Since forming, the council has met with Libertyville High School administrators and arranged for some adult education classes of interest to seniors to be scheduled in the late afternoon rather than the evening. It has solicited local businesses for money to subsidize trips and luncheons. It initiated the Carrier Alert Program in Libertyville, in which postal carriers watch out for any problems elderly people on their routes may be experiencing.
“This job involves a lot of begging, but the community is so supportive and wonderful,” Quilty said.
The biggest boost came when the village was able to buy the old post office building on Church Street in 1992 and remodel it as a civic center. It is leased to the Civic Center Foundation, a volunteer group formed 15 years ago by the Libertyville Lions Club, Libertyville Junior Women’s Club, Knights of Columbus and Libertyville Jaycees to raise money for a civic center.
The foundation, the village and Libertyville Township all contributed to the renovation. Many individuals, organizations and businesses donated furnishings, including Caremark Inc. of Northbrook, a major contributor of furniture and artwork.
Opened in October 1994, the building also serves as a senior center from 9 a.m. to 4 p.m. Monday through Friday under the auspices of Catholic Charities of Lake County, which has operated a center in Libertyville for 15 years.
That center formerly occupied space in Libertyville Towers, a seniors apartment building.
Lois Pacente, senior center coordinator, said the new location is more visible and allows for expanded programming but that it probably would not have happened without Quilty. The foundation originally wanted the building used only for single events, such as meetings and parties and not for continuing drop-in programs.
“Joyce is a very strong advocate for seniors, and she convinced the foundation that this was a good place for seniors to meet,” Pacente said.
From 3:30 to 6:30 p.m. on weekdays, the civic center is open as a youth drop-in center and on Saturday evenings as a coffeehouse for teens. The senior center “is a place to come and meet your friends, to play cards, to chew the fat,” said Bob Vehlow of Libertyville, who has known Quilty for 15 years and is a regular at the senior center. “Joyce was real instrumental in working out a deal for this center.”
Brad Buell, president of the Civic Center Foundation, said, “The building is used 80 percent of the time, and this is better than we had anticipated. It’s working very well . Joyce has always been a driving force for senior activities, but she also sits on our management board and is very level-headed and fair.”
Quilty has lived in Lake County all her life and until recently ran a cake-decorating business out of her Libertyville home. She claims she is going to cut back on her volunteer activities now that husband, Jerome, is retired, her children are grown and there are seven grandchildren to spoil.
Jerome Quilty doubts that will ever happen. “Sometimes she feels guilty about it since I retired, but if she cuts back, it will be for the grandchildren, not for me. Her satisfaction is great doing what she does. I hear praise for her everywhere I go. One senior said she is like Mother Teresa to them.”

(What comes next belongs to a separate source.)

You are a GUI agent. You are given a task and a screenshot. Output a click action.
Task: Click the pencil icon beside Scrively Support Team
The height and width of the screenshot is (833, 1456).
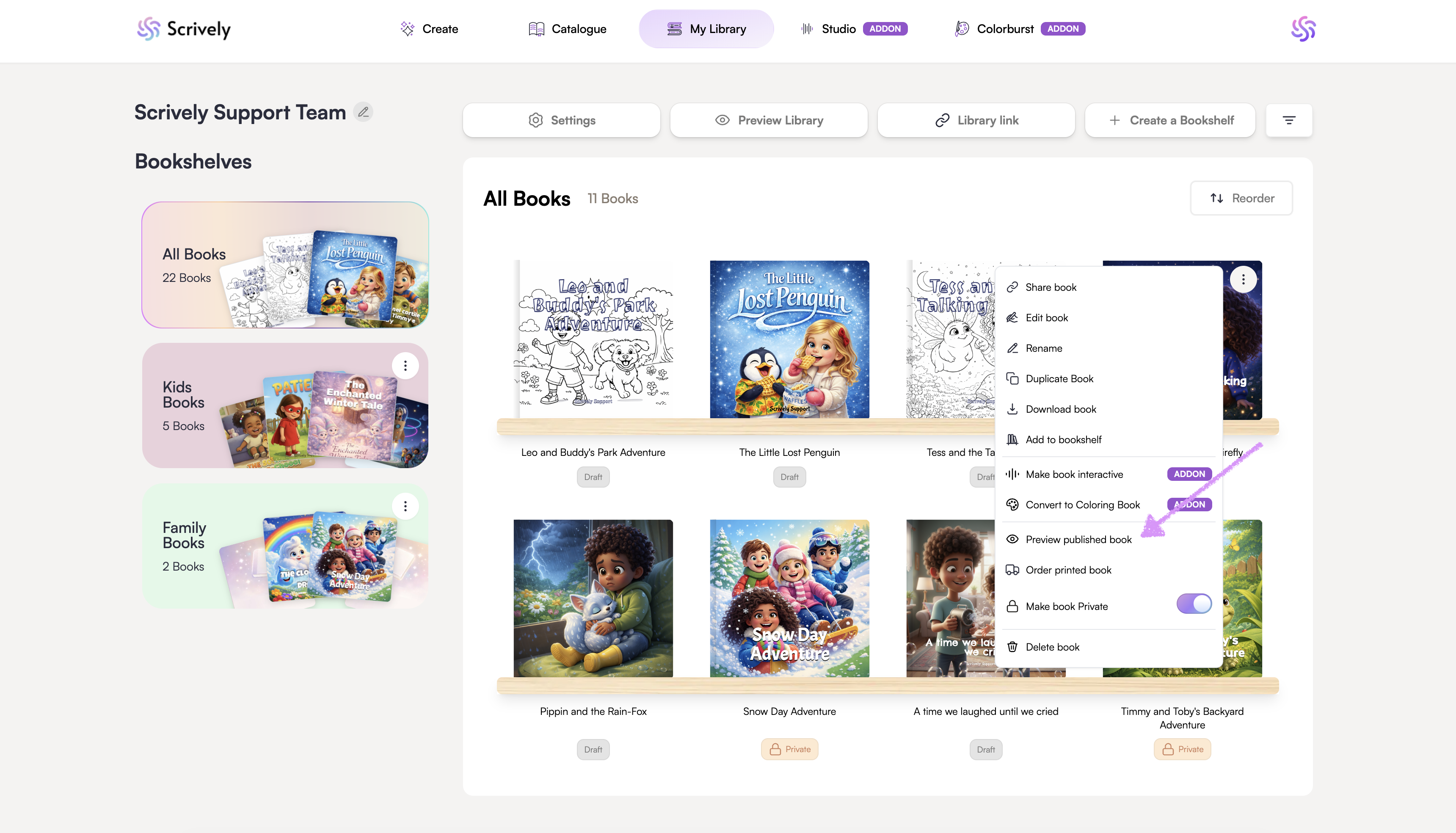[x=363, y=112]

Judy Wehrly of Round Lake, Quilty’s identical twin, said her sister is often late for family functions because she is tending to the needs of one senior or another. “If they need her, she goes.”
In 1993 Quilty received the Distinguished Volunteer Award from the Northeastern Illinois Area Agency on Aging. She was nominated for the honor by state Rep. Andrea Moore, who has known Quilty for 25 years. As neighbors they were involved in many of the same community and school activities.
“Joyce gives an extraordinary amount of time to the community, and she has found her niche with the seniors,” Moore said. “She is such an enthusiastic person, and she is also warm and caring.”
Quilty is modest about her activities, leaving it to others to fill in the details. She clearly enjoys what she is doing but asked earnestly, “Can we just make this about the center and not about me?”